>>10155 >Concern with ipwb: adds a pin for every file in the WARC. Solution: compare pinset before and after indexing with ipwb; then do stuff so that recent ipwb pins are only under one pin instead of multiple.
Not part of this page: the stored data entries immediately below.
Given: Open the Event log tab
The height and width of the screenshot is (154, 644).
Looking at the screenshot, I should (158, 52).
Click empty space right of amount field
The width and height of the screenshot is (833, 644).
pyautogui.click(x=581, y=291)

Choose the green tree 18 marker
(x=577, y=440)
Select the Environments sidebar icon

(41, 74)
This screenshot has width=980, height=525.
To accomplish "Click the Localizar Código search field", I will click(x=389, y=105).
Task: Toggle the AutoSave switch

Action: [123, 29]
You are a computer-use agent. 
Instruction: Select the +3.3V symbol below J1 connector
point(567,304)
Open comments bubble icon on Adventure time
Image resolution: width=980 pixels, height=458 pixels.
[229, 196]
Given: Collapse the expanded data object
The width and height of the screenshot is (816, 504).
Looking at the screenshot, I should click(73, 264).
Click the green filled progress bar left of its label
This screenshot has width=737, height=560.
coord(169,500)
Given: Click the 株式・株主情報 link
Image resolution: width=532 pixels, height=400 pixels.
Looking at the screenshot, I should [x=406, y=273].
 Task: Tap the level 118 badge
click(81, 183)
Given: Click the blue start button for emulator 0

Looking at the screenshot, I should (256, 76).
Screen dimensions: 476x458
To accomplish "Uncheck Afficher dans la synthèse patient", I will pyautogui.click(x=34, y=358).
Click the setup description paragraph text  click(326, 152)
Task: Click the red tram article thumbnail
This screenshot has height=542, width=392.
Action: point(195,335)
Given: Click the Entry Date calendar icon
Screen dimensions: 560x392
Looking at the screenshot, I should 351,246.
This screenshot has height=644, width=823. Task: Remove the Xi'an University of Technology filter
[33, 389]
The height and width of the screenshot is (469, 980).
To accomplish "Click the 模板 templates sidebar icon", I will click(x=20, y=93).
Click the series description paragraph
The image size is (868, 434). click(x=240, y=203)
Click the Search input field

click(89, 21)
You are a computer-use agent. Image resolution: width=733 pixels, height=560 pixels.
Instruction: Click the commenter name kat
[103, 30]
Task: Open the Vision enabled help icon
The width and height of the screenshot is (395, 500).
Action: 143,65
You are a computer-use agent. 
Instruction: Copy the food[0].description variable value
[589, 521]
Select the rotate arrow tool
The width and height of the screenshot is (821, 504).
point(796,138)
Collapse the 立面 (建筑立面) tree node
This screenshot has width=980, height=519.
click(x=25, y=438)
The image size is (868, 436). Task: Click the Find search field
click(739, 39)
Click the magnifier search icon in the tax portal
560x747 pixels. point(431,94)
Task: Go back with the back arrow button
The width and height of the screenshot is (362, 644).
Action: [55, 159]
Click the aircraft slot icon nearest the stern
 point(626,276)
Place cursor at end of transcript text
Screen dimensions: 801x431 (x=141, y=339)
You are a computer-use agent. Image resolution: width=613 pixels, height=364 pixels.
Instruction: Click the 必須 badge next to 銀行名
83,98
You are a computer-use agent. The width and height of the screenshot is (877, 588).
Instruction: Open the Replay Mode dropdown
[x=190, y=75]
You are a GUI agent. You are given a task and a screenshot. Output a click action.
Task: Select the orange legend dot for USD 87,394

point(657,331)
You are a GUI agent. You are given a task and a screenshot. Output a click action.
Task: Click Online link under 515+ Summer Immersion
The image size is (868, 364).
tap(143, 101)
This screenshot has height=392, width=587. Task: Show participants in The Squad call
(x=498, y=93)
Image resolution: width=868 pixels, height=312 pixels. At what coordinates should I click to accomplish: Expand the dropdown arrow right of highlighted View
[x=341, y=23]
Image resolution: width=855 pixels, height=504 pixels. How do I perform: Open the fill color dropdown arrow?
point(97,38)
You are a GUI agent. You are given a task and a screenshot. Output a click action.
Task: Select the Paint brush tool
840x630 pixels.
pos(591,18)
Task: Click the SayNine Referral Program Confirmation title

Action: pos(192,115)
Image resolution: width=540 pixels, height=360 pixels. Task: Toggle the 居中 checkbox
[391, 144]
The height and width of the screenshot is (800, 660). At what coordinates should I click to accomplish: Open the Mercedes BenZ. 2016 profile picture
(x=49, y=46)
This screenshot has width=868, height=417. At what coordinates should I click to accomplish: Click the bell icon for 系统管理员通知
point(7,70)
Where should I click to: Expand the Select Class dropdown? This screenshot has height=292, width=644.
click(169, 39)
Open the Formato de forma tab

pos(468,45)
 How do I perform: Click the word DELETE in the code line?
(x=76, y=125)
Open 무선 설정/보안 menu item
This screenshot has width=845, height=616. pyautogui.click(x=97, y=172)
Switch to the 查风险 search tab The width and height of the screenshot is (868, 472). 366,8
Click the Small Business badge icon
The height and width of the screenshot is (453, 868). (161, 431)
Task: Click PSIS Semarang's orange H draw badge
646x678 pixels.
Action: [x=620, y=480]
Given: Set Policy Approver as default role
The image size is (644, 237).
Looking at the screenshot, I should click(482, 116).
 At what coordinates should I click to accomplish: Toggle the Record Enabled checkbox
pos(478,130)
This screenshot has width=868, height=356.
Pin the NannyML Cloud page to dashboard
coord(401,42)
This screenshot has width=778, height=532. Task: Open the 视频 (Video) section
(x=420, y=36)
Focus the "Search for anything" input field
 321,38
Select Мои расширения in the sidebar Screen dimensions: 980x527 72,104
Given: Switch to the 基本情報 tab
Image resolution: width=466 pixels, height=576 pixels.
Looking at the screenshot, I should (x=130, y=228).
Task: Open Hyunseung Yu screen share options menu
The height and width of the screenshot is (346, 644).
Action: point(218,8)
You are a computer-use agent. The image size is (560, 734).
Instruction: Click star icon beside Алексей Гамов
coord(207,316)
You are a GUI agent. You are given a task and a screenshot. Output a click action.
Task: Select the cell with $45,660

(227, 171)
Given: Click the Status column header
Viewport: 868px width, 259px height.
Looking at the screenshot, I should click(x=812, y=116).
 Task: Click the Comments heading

What I did for that, would be easier for other users/me if ipwb had this as a built-in feature (!!!!):
$ ipfs pin ls --type=recursive > p1.txt
$ ipwb index maremaremaremaremaremare.com-2023-07-11-999f817e-00000.warc.gz >> f1.cdxj
$ ipfs pin ls --type=recursive > p2.txt
$ cat p1.txt p2.txt > p3.txt; vim p3.txt
$ # vim - remove CIDs in both by running this: :sort and :%s/^\(.*\)\n\1$\n//g
$ ipfs files mkdir -p /web/warc/ipwb/data0000; ipfs files mkdir -p /cids/pins_in_mfs
$ cat p3.txt | sed "s/ .*//g" | h=$(wc -l p3.txt) xargs -d "\n" sh -c 'for args do grep -n $args p3.txt | sed "s/:.*//g" | tr -d \\n; echo -n "/"; echo $h; ipfs files cp /ipfs/$args /web/warc/ipwb/data0000/$args; ipfs pin rm $args; done' _
$ ipfs files ls --long /web/warc/ipwb # copy the CID for data0000, which is:
$ ipfs pin add --progress QmbrMh1Ku99kqPjuD7R8Q1QrsRyX44MM4k2Jt4m62YVAp1; ipfs add f1.cdxj
[...]
$ ipfs pin add /ipfs/QmVaQycySqU6ejZfPgQ7HmzV2kCaiT8XMmLpFxFkCPYVs7
[...]
$ h=QmbrMh1Ku99kqPjuD7R8Q1QrsRyX44MM4k2Jt4m62YVAp1; ipfs files cp /ipfs/$h /cids/pins_in_mfs/$h
$ h=QmVaQycySqU6ejZfPgQ7HmzV2kCaiT8XMmLpFxFkCPYVs7; ipfs files cp /ipfs/$h /cids/pins_in_mfs/$h
$ ipfs files cp /ipfs/$h /web/warc/ipwb/f1.cdxj